* Supplied passage *
Content starts

So, the British took legal sovereignty over Australia by occupation largely due to their own British attitudes about what an established territory under the control of a sovereign power was meant to look like.

Effect of British Attitudes and Colonisation on Indigenous People

Part of the system of governance, which came with the First Fleet, was the concept of the Rule of Law. Under which the British laws applied together with the ideal that every person should have access to the protections provided by the law.

These new laws, brought by strange ‘white’ invaders from another country, differed significantly from the traditional law that Indigenous people were accustomed to.

The Indigenous people did not understand the law and did not know the law at all, and therefore they did not believe it to be good law to follow. This new law was entirely inaccessible to them, and Indigenous people could therefore not seek redress or justice through the British justice system.

The British believed that they were allowing the Indigenous Australians to have protections under the law. However, the way in which it was enacted did not allow for equality before the law for all people, and actually further discriminated against and distanced the Indigenous Australians from the new legal system.

Although the Governors were urged by the British Government to treat the native people with goodwill and kindness, ‘tolerance’ of the Indigenous people grew weary and the British failed to afford the Indigenous people with proper respect.

Property rights were established and brutally enforced. Powerful British leaders of the colonies decided the location of their new land and how much they chose to claim for themselves. Inevitably, Indigenous people would cross newly acquired settler’s property, which was now considered unlawful. The crime of trespassing resulted in severe disciplinary action.

Many Indigenous people were also killed because murder was considered a rightful action by the new British convicts while defending their land rights.

Colonial governments established a large police force, consisting of military men and convicts, to split up Indigenous groups and move them on to other places to avoid conflict. The law was inconsistently enforced across the colony- especially where the frontiers were constantly expanding.

Soon, many Indigenous people came to occupy the prisons in the new colony alongside the convicts.

With the influx of British people, came diseases and illnesses such as smallpox and viral infections which spread throughout the new colony. Many Indigenous people died from these unknown diseases and the Indigenous population numbers suffered greatly.

Overturning the Doctrine of Terra Nullius and Native Title Act 1993 (Cth)

As of today the doctrine of terra nullius, and the notion that Australia was uninhabited at the time of English colonisation, has been overturned.

Content ends

* Dataset records *
Content starts

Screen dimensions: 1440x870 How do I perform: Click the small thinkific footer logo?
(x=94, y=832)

Content ends
Content starts

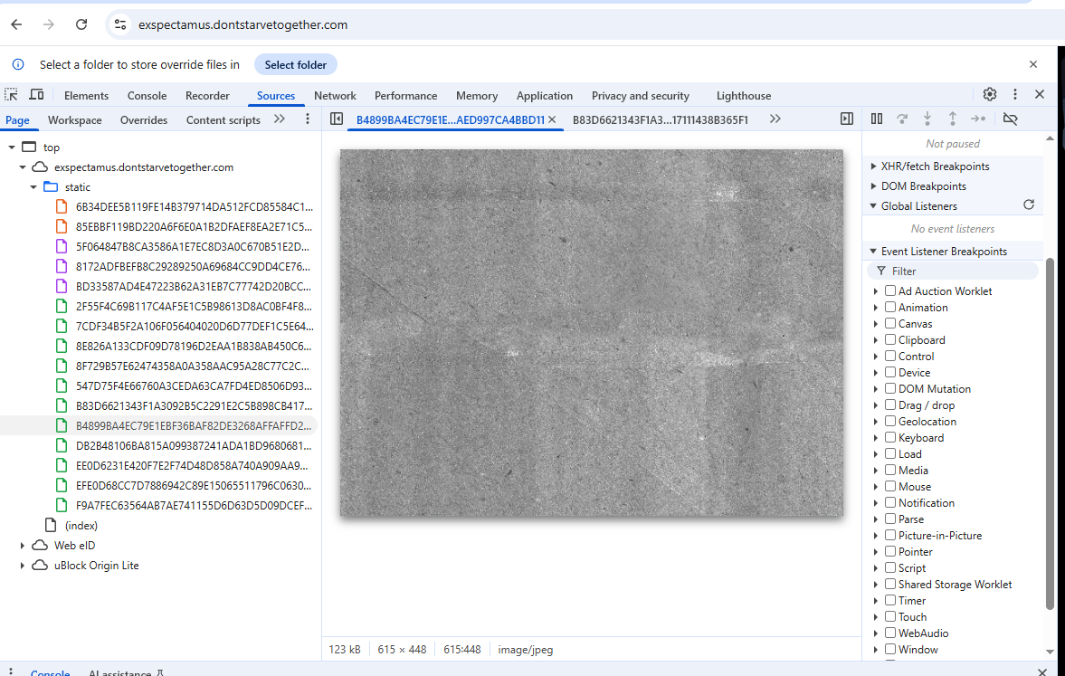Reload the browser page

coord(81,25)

Content ends

In the text on British colonization of Australia, who made up the large police force that colonial governments established?

Military men and convicts.